My dad took me and one of my best friends (and his Dad, too) to Wrestlemania 2 back when I was in elementary school. One of the coolest live events I’ve ever been to - and one of my fondest memories of hanging out with my Dad and the of sacrifices he made to do stuff with me.
Eventually, I outgrew the enjoyment of professional wrestling, although I will stop channel-surfing for a couple minutes if I glimpse a match in my cable TV travels, just to check it out. Call it nostalgia.
I think pro wrestling lost its innocence with the revelation that it was creating a culture in which drug abuse was widespread. If you look at the number of pro wrestlers who have died in recent years, you find a lot of heart attacks and such, clearly brought about by abuse of either steroids or prescription painkillers or worse.
You might shrug and say something to the effect of “Well, shit, how is that different from baseball?” It’s not, really, in my mind. I think baseball lost its innocence in pretty much the same way. The difference, to me, is that baseball is an unfaked competitive sport. Still, we see athletes in both wrestling and baseball juicing for pretty much the same reasons. With wrestling, though, it seems to me to be even more pointless to use performance enhancers for something that’s scripted.

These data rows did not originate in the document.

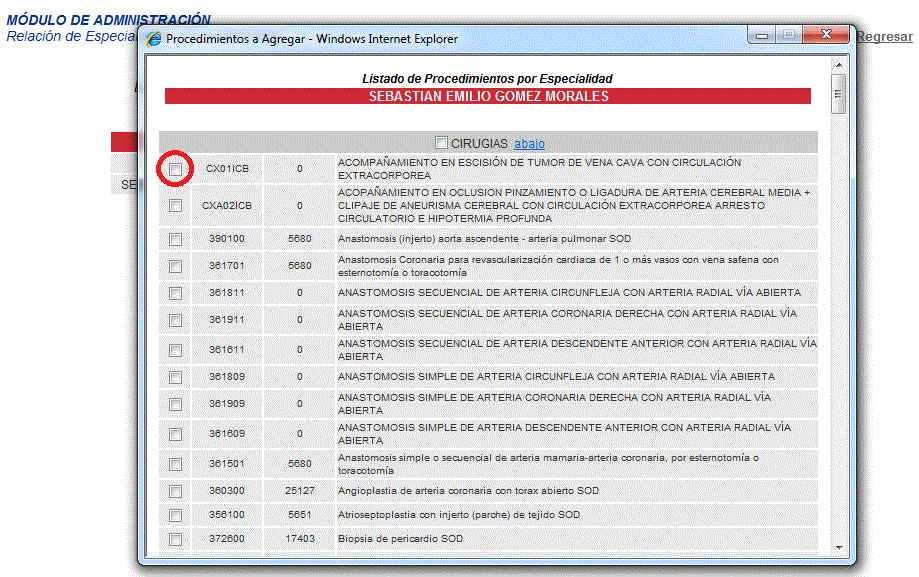
Task: Select checkbox for Angioplastia code 360300
Action: pyautogui.click(x=176, y=491)
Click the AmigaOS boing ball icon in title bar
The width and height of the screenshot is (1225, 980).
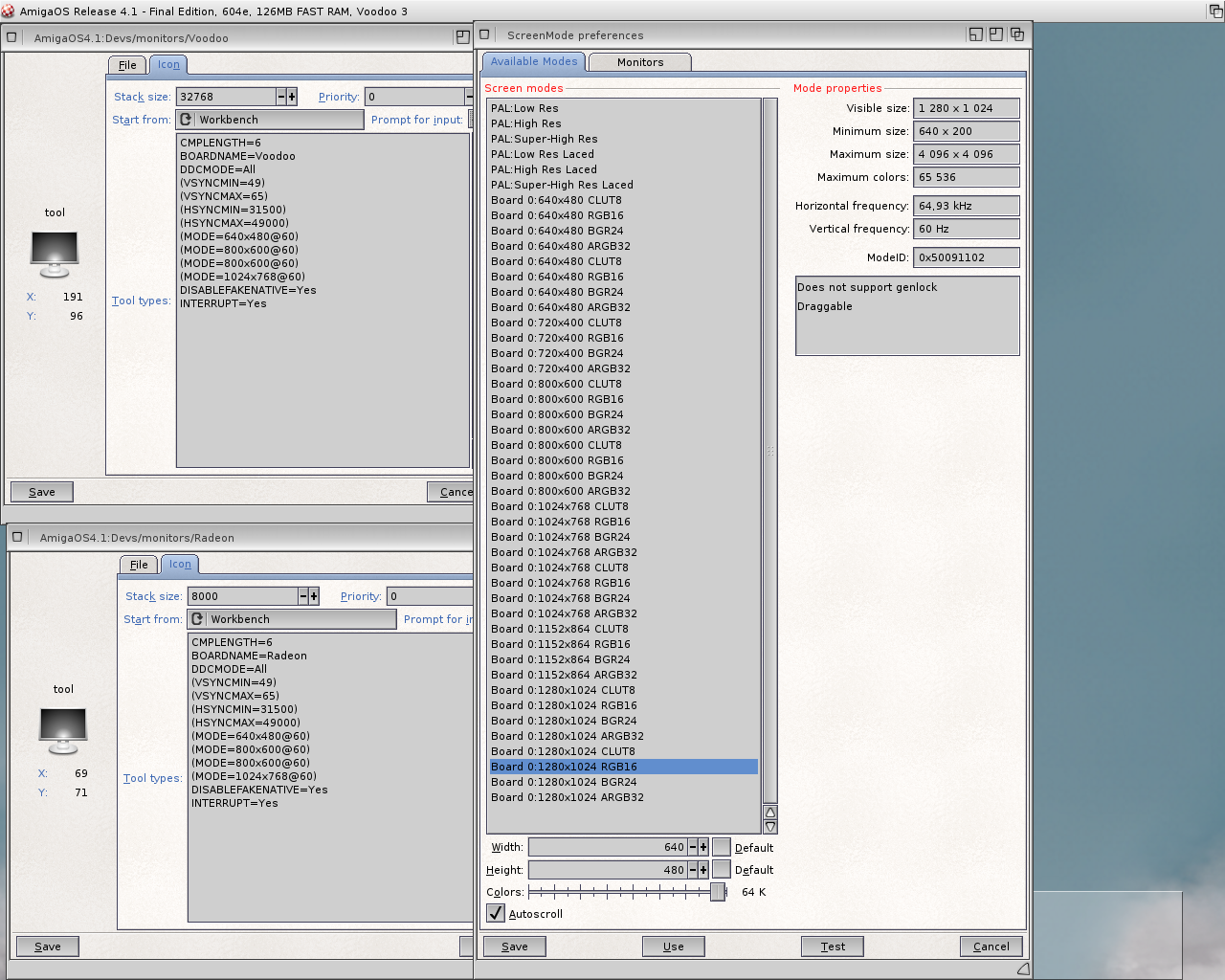9,11
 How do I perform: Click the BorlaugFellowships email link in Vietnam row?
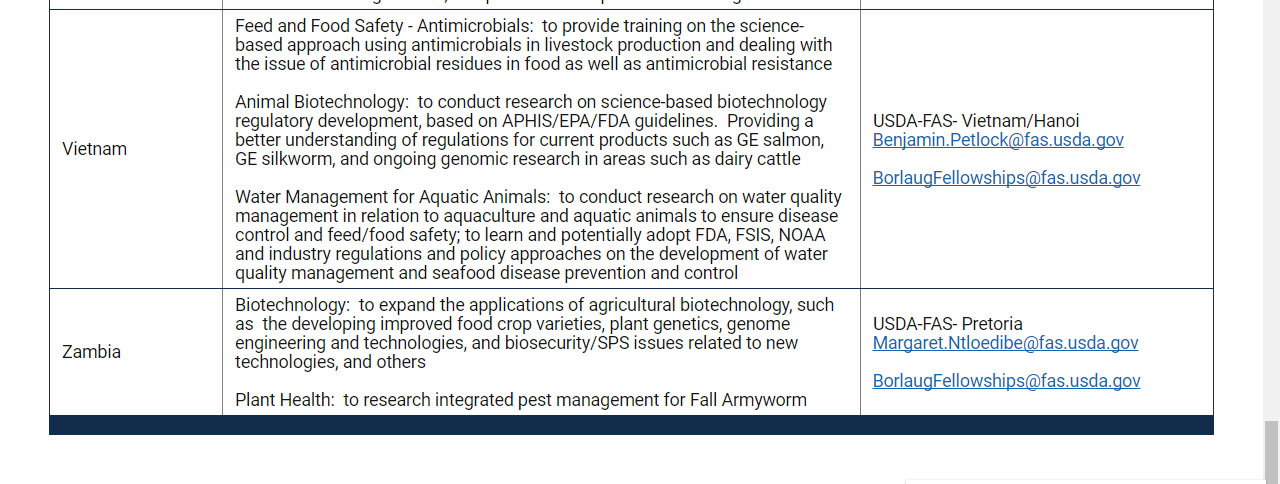[1006, 178]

To me, it’s symptomatic of the sickness within pro wrestling - it has to constantly top itself. Kids probably would think the stuff that I watched when I was a kid was boring - I doubt Ivan Putski delivering a Polish Hammer or Hulk Hogan delivering his finishing leg drop would elicit anything but a yawn. Now we’ve got people yawning at matches where people dive from 10’ ladders or fall from the top of steel cages through the floor of the ring. How do you continually top that?
You don’t. Eventually, you come to the conclusion that the guys can’t get bigger without performance enhancers, the matches aren’t going to get more violent without bringing in firearms and the pyrotechnics can’t get more intense without incinerating the audience. And you reinvent your business in a different way. Or you keep doing what you’re doing and you end up with guys like Davey Boy Smith, Eddie Guerrero and Rick Rude dying in their 30s and 40s from drug-related health problems.
Putting aside the notion of wrestling being fake for a bit, is it not evident that wrestling of the WWE variety has jumped the shark?